INSTRUCTIONS TO FOLLOW >> Every line of the listing should be transcribed exactly, with nothing left out.

──────── THE DATA ────────

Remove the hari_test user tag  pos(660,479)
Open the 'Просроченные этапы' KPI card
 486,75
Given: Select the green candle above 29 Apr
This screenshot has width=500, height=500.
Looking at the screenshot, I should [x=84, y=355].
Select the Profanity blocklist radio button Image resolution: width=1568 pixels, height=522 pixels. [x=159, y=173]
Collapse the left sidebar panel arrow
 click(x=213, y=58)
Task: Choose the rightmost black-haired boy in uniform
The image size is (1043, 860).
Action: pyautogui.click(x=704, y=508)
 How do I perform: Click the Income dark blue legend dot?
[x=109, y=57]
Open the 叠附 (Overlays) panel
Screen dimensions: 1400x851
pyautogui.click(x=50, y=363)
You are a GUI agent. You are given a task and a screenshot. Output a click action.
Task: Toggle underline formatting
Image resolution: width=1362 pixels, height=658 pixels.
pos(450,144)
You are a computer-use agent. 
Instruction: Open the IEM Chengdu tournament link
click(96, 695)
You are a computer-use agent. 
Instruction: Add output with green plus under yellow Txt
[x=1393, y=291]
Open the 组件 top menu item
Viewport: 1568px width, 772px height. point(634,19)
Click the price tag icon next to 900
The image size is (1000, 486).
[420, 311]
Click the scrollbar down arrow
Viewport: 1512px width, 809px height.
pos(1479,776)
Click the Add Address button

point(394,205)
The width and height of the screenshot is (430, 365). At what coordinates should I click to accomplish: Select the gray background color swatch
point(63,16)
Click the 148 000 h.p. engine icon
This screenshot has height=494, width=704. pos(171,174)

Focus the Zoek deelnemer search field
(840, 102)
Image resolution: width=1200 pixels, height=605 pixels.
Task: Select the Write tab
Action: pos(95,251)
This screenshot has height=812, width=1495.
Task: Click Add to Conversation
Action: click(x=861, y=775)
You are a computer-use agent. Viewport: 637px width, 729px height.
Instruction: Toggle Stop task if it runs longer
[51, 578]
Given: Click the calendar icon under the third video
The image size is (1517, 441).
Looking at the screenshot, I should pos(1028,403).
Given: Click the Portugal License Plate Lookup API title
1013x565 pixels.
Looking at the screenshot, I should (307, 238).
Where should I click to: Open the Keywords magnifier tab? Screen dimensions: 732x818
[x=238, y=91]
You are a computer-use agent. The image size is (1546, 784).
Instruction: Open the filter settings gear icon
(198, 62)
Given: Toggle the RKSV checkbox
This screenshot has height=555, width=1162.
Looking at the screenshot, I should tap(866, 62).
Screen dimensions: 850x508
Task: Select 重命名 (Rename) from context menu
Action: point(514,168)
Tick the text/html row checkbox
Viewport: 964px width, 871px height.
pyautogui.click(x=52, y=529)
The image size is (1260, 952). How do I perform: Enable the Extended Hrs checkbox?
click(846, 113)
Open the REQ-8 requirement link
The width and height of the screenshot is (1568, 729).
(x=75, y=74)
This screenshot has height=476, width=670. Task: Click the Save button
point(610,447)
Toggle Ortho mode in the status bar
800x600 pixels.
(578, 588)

────────

FINISHED TASK >>
Remove the hari_test user tag  pos(660,479)
Open the 'Просроченные этапы' KPI card
 486,75
Given: Select the green candle above 29 Apr
This screenshot has width=500, height=500.
Looking at the screenshot, I should [x=84, y=355].
Select the Profanity blocklist radio button Image resolution: width=1568 pixels, height=522 pixels. [x=159, y=173]
Collapse the left sidebar panel arrow
 click(x=213, y=58)
Task: Choose the rightmost black-haired boy in uniform
The image size is (1043, 860).
Action: pyautogui.click(x=704, y=508)
 How do I perform: Click the Income dark blue legend dot?
[x=109, y=57]
Open the 叠附 (Overlays) panel
Screen dimensions: 1400x851
pyautogui.click(x=50, y=363)
You are a GUI agent. You are given a task and a screenshot. Output a click action.
Task: Toggle underline formatting
Image resolution: width=1362 pixels, height=658 pixels.
pos(450,144)
You are a computer-use agent. 
Instruction: Open the IEM Chengdu tournament link
click(96, 695)
You are a computer-use agent. 
Instruction: Add output with green plus under yellow Txt
[x=1393, y=291]
Open the 组件 top menu item
Viewport: 1568px width, 772px height. point(634,19)
Click the price tag icon next to 900
The image size is (1000, 486).
[420, 311]
Click the scrollbar down arrow
Viewport: 1512px width, 809px height.
pos(1479,776)
Click the Add Address button

point(394,205)
The width and height of the screenshot is (430, 365). At what coordinates should I click to accomplish: Select the gray background color swatch
point(63,16)
Click the 148 000 h.p. engine icon
This screenshot has height=494, width=704. pos(171,174)

Focus the Zoek deelnemer search field
(840, 102)
Image resolution: width=1200 pixels, height=605 pixels.
Task: Select the Write tab
Action: pos(95,251)
This screenshot has height=812, width=1495.
Task: Click Add to Conversation
Action: click(x=861, y=775)
You are a computer-use agent. Viewport: 637px width, 729px height.
Instruction: Toggle Stop task if it runs longer
[51, 578]
Given: Click the calendar icon under the third video
The image size is (1517, 441).
Looking at the screenshot, I should pos(1028,403).
Given: Click the Portugal License Plate Lookup API title
1013x565 pixels.
Looking at the screenshot, I should (307, 238).
Where should I click to: Open the Keywords magnifier tab? Screen dimensions: 732x818
[x=238, y=91]
You are a computer-use agent. The image size is (1546, 784).
Instruction: Open the filter settings gear icon
(198, 62)
Given: Toggle the RKSV checkbox
This screenshot has height=555, width=1162.
Looking at the screenshot, I should tap(866, 62).
Screen dimensions: 850x508
Task: Select 重命名 (Rename) from context menu
Action: point(514,168)
Tick the text/html row checkbox
Viewport: 964px width, 871px height.
pyautogui.click(x=52, y=529)
The image size is (1260, 952). How do I perform: Enable the Extended Hrs checkbox?
click(846, 113)
Open the REQ-8 requirement link
The width and height of the screenshot is (1568, 729).
(x=75, y=74)
This screenshot has height=476, width=670. Task: Click the Save button
point(610,447)
Toggle Ortho mode in the status bar
800x600 pixels.
(578, 588)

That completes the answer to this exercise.